Write out the listing below word for word, from the line with "You are a computer-use" to the line with "coord(113,381)", both included. Leave the pictures out of your copy.

- Information provided:
** Start **
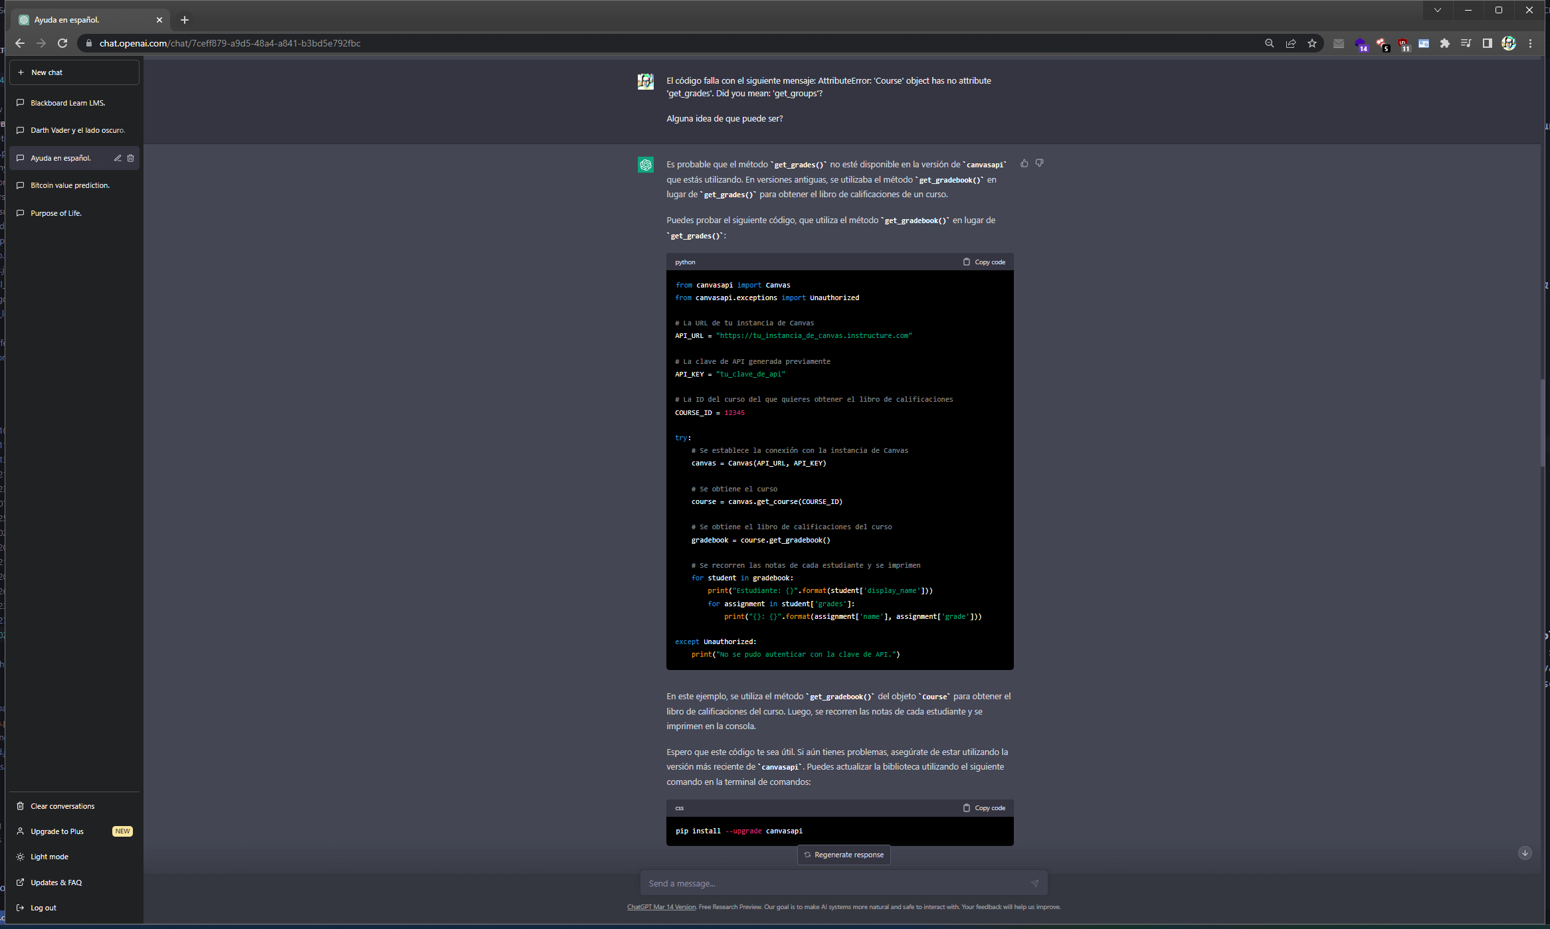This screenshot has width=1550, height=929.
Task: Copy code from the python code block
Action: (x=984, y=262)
** End **
** Start **
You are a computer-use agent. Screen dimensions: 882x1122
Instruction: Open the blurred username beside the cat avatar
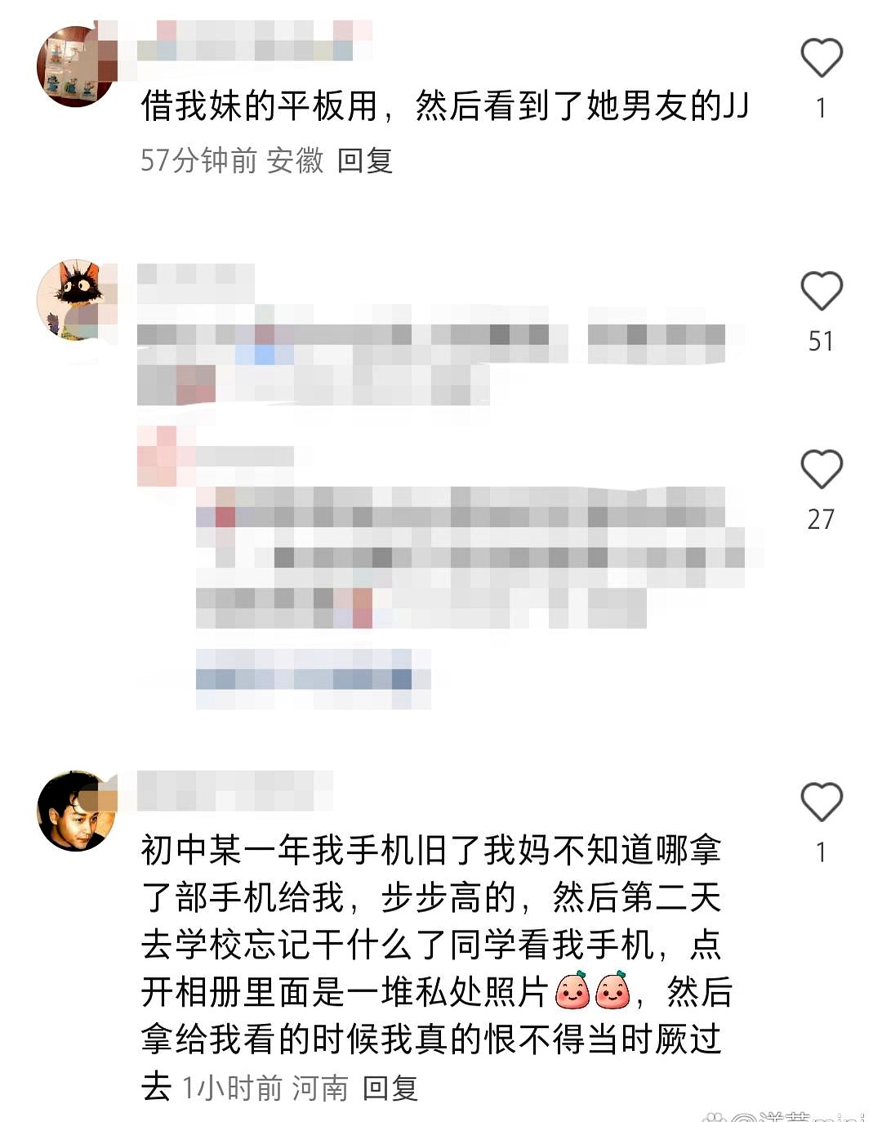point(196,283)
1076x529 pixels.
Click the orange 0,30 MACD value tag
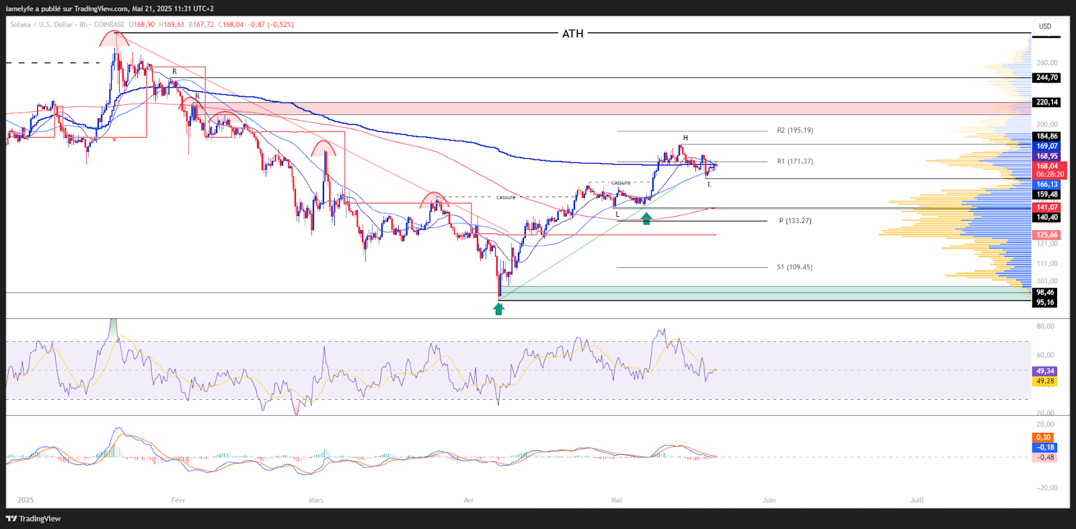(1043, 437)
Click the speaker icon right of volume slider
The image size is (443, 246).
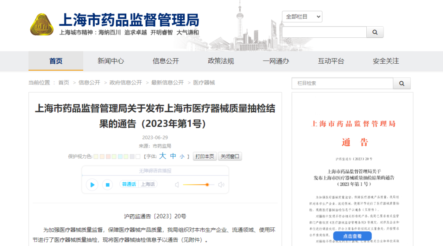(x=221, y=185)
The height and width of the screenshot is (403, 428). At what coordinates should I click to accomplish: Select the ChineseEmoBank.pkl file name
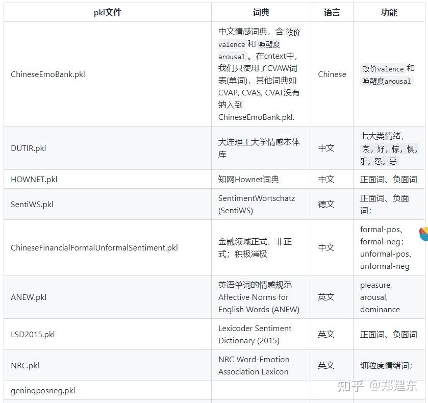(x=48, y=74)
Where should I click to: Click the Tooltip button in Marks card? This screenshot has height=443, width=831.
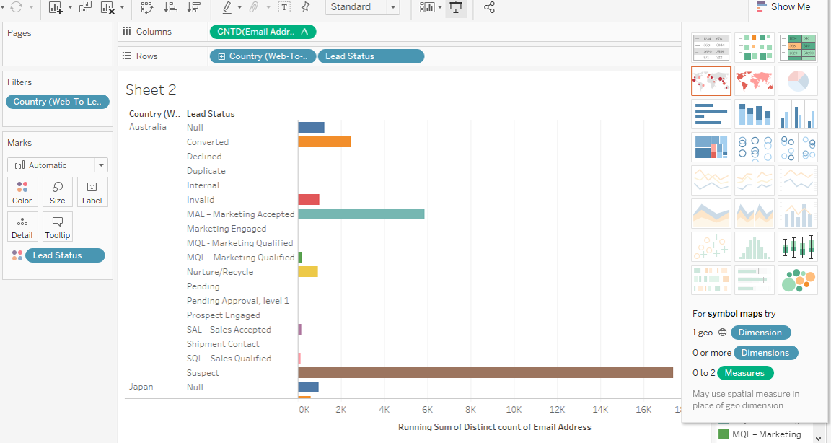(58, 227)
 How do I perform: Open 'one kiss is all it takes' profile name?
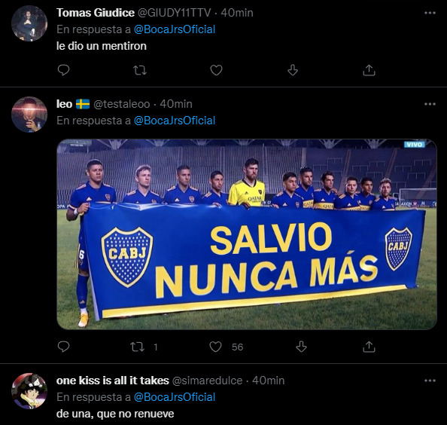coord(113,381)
** End **
- Full output:
You are a computer-use agent. Screen dimensions: 882x1122
Instruction: Open the blurred username beside the cat avatar
point(196,283)
1076x529 pixels.
Click the orange 0,30 MACD value tag
(1043, 437)
Click the speaker icon right of volume slider
The image size is (443, 246).
(x=221, y=185)
The height and width of the screenshot is (403, 428). At what coordinates should I click to accomplish: Select the ChineseEmoBank.pkl file name
(x=48, y=74)
Where should I click to: Click the Tooltip button in Marks card? This screenshot has height=443, width=831.
(58, 227)
 How do I perform: Open 'one kiss is all it takes' profile name?
coord(113,381)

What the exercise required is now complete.